Methods: We performed a single center retrospective chart review on a subset of adult patients from 10/2015 -1/2020 who presented to NYU Langone Health with EFI. Patients who underwent upper endoscopy (EGD) and were found to have a retained esophageal food bolus were included. Those with prior diagnosis of EoE were excluded. Proportions were compared using Chi-square or Fisher’s exact test, and rank sum tests were used to compare continuous variables. Logistic regression was used to assess factors associated with subsequent need for diagnostic EGD. Results: 123 patients with EFI were reviewed, 50 (40.7%) were biopsied at the time of EGD (Table 1).

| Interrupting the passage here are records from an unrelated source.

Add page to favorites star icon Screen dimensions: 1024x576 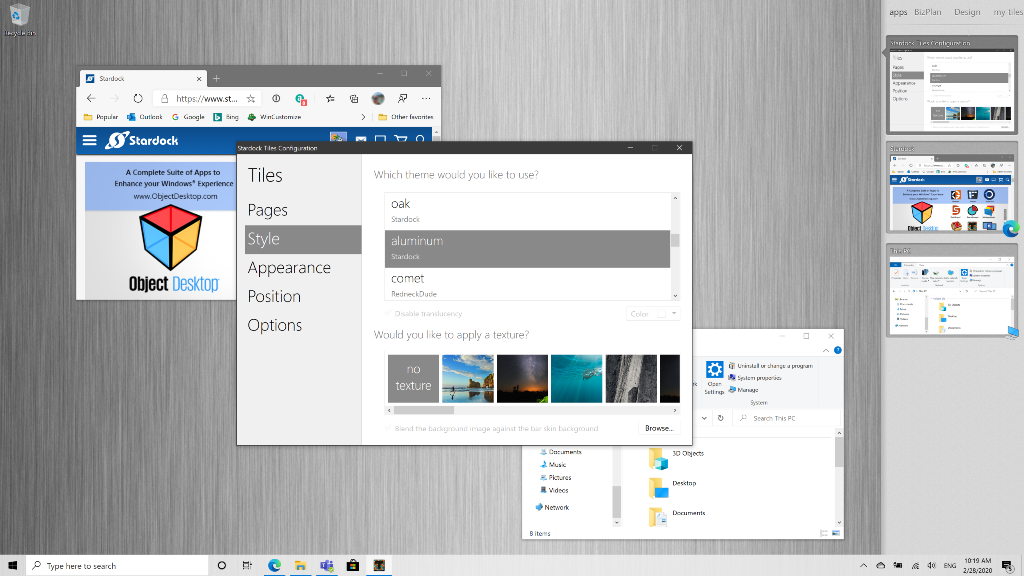click(x=251, y=98)
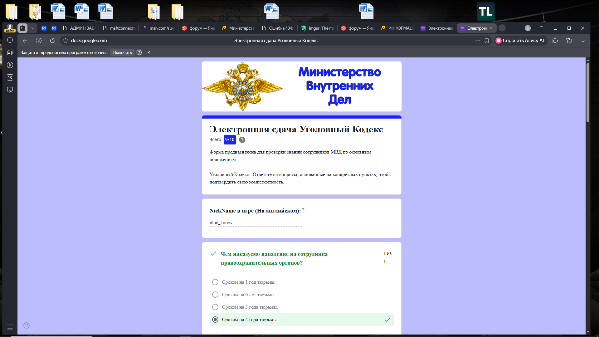599x337 pixels.
Task: Open the browser hamburger main menu
Action: (542, 28)
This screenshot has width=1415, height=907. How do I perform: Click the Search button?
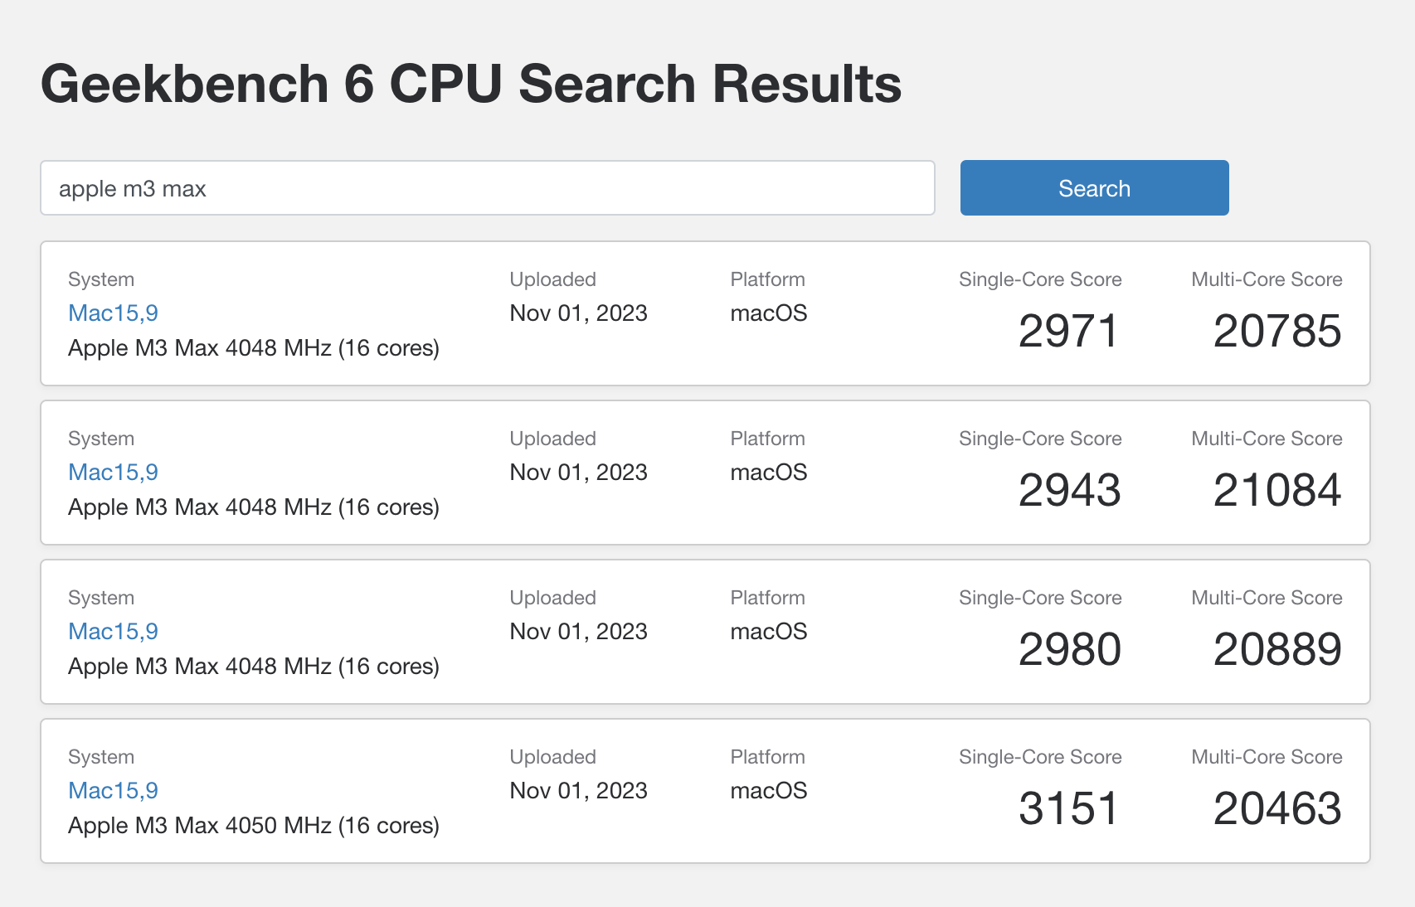click(x=1093, y=188)
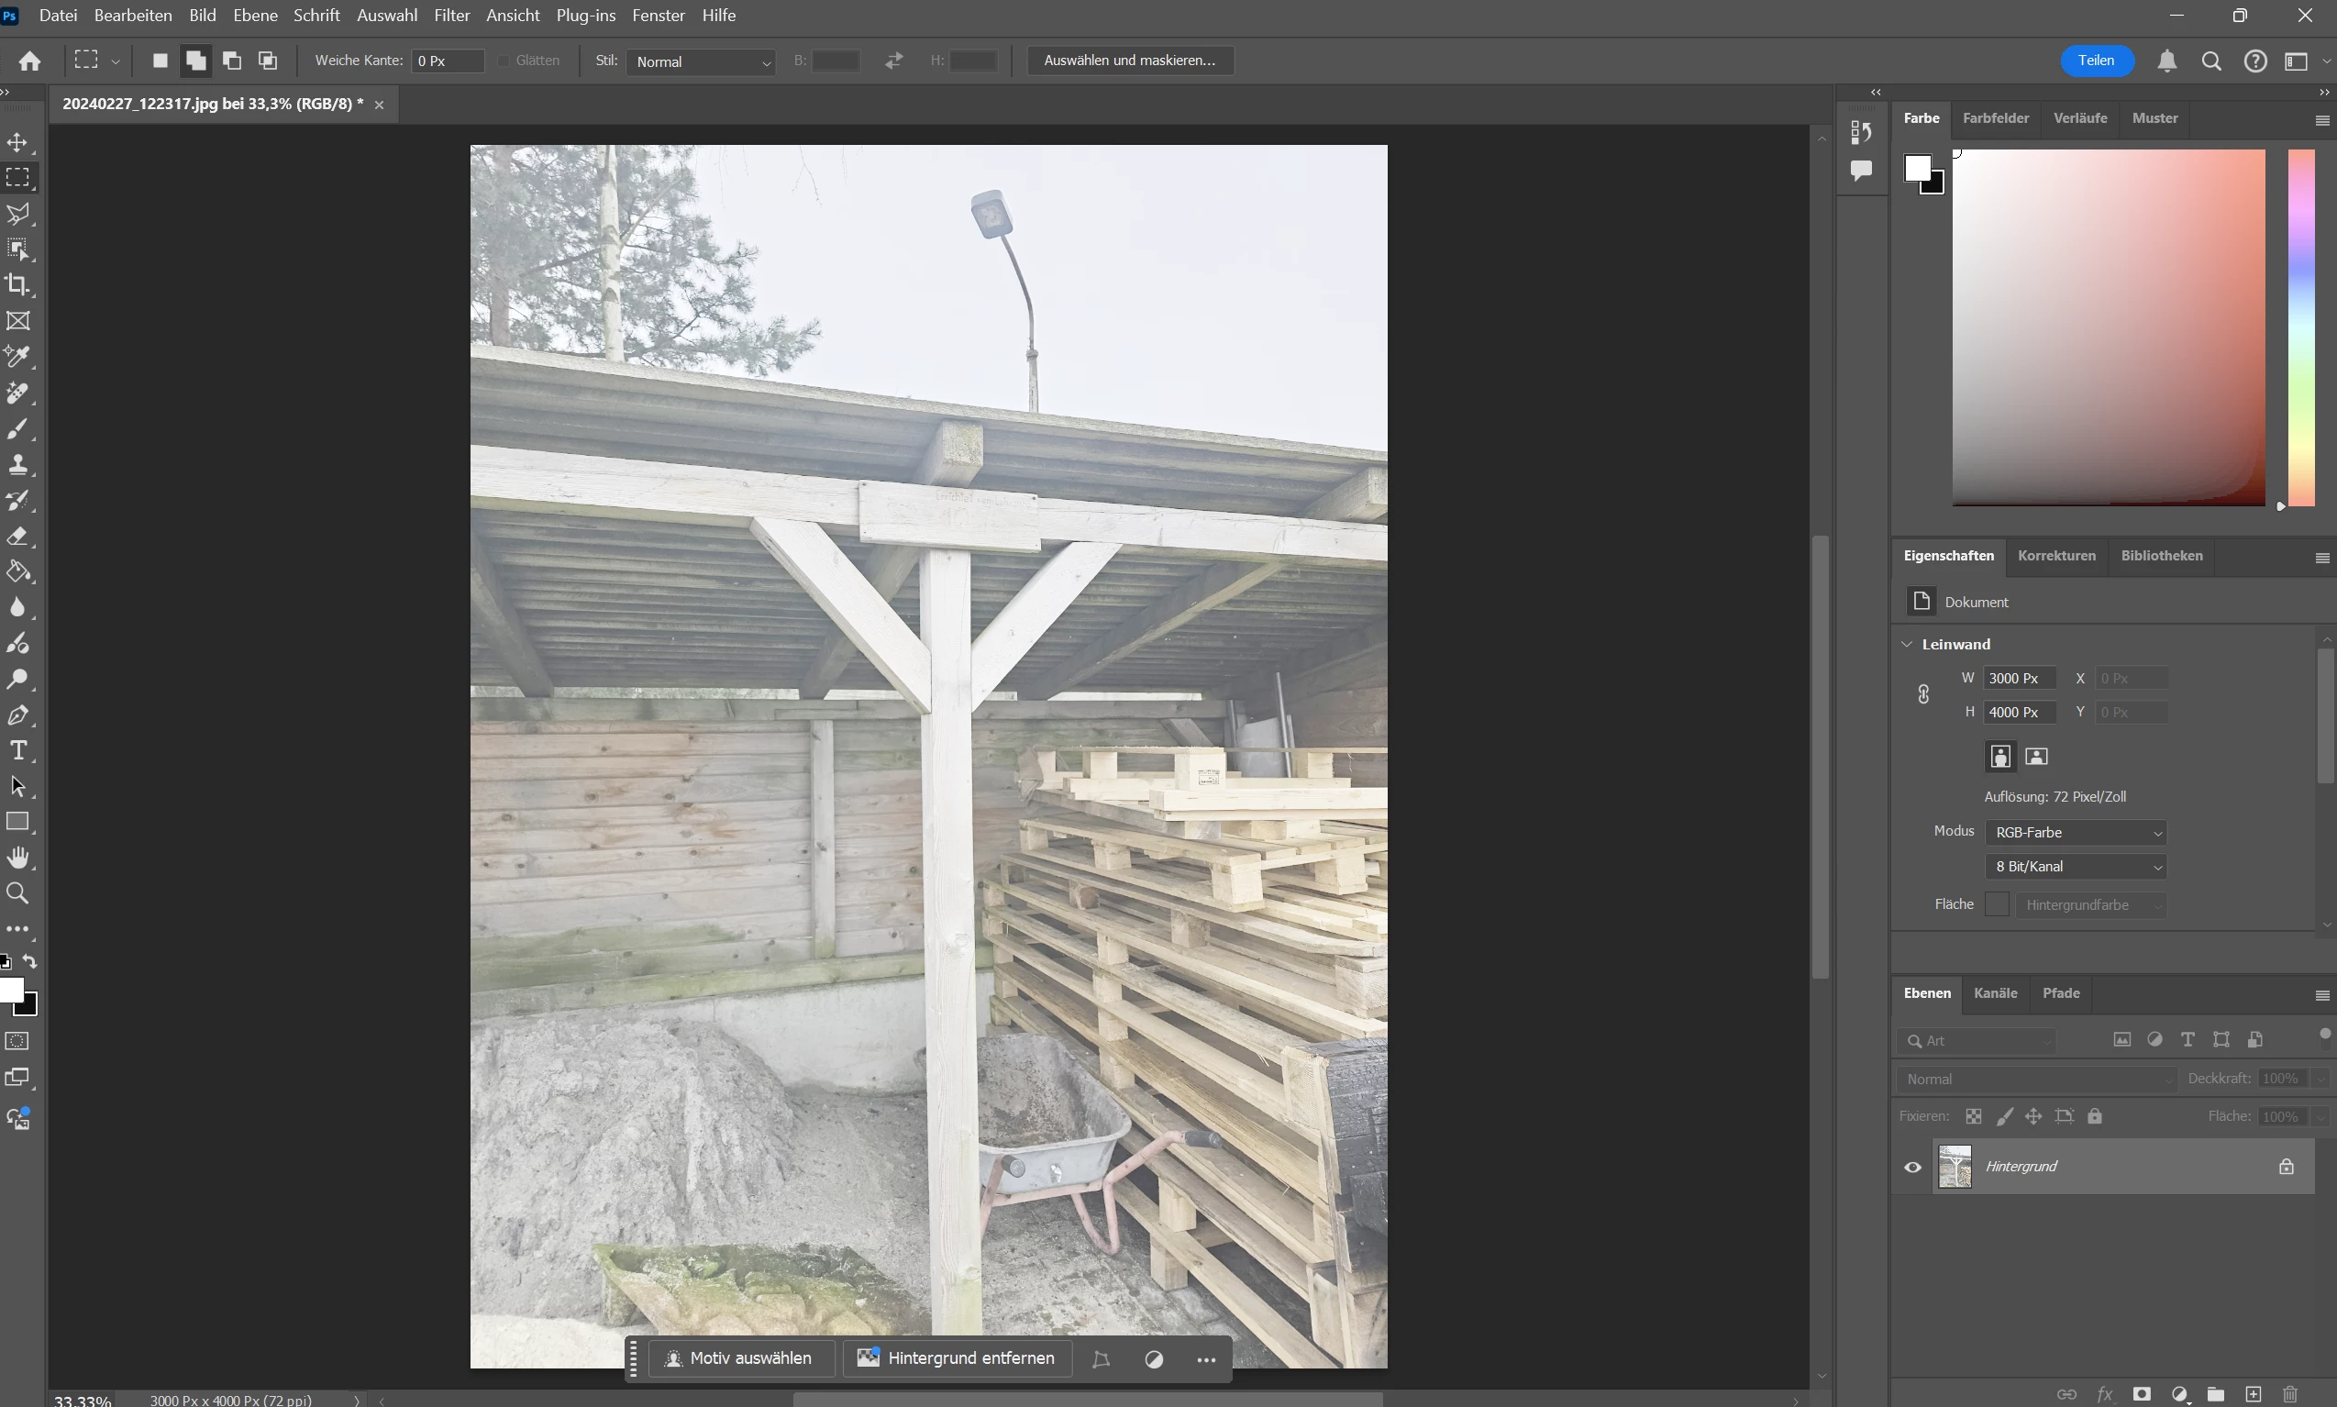Viewport: 2337px width, 1407px height.
Task: Toggle the width-height link chain icon
Action: tap(1923, 695)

Among those biopsied, a new diagnosis of EoE was found in 52%. Of the patients who did not undergo biopsy at index EGD, 23% underwent repeat EGD at our institution and were found to have a new EoE diagnosis. Biopsies performed during EGD for EFI did appear to decrease the need for repeat procedure (OR 0.63, 95% CI 0.25-1.63), although not statistically significant. Patients with furrows were more likely to be biopsied however the report of other classic endoscopic features of EoE (such as exudates, ring, stricture, edema), was not significantly associated with the rate of biopsy (Table 2). Time of procedure and history of prior EFI also did not appear to influence rate of biopsy. Discussion: Biopsy at the time of EFI is important to obtain a timely diagnosis of EoE. At our center, less than half of patients were biopsied at time of initial EGD for EFI, and over half of those biopsied were diagnosed with EoE. The diagnosis of EoE was missed in 23% patients who were not biopsied at time of EFI, and on subsequent EGD with biopsy were found to have EoE. This delay in biopsy likely leads to unnecessary EGDs and more patients who are unaware of their diagnosis. Future educational initiatives aimed at GI providers are needed to improve rates of biopsies during initial EGD for EFI to reduce the need for additional diagnostic procedures.
Disclosures: Melissa Magrath indicated no relevant financial relationships. Margaret Vallely indicated no relevant financial relationships. Abraham Khan: Medtronic – Consultant. Rita Knotts indicated no relevant financial relationships.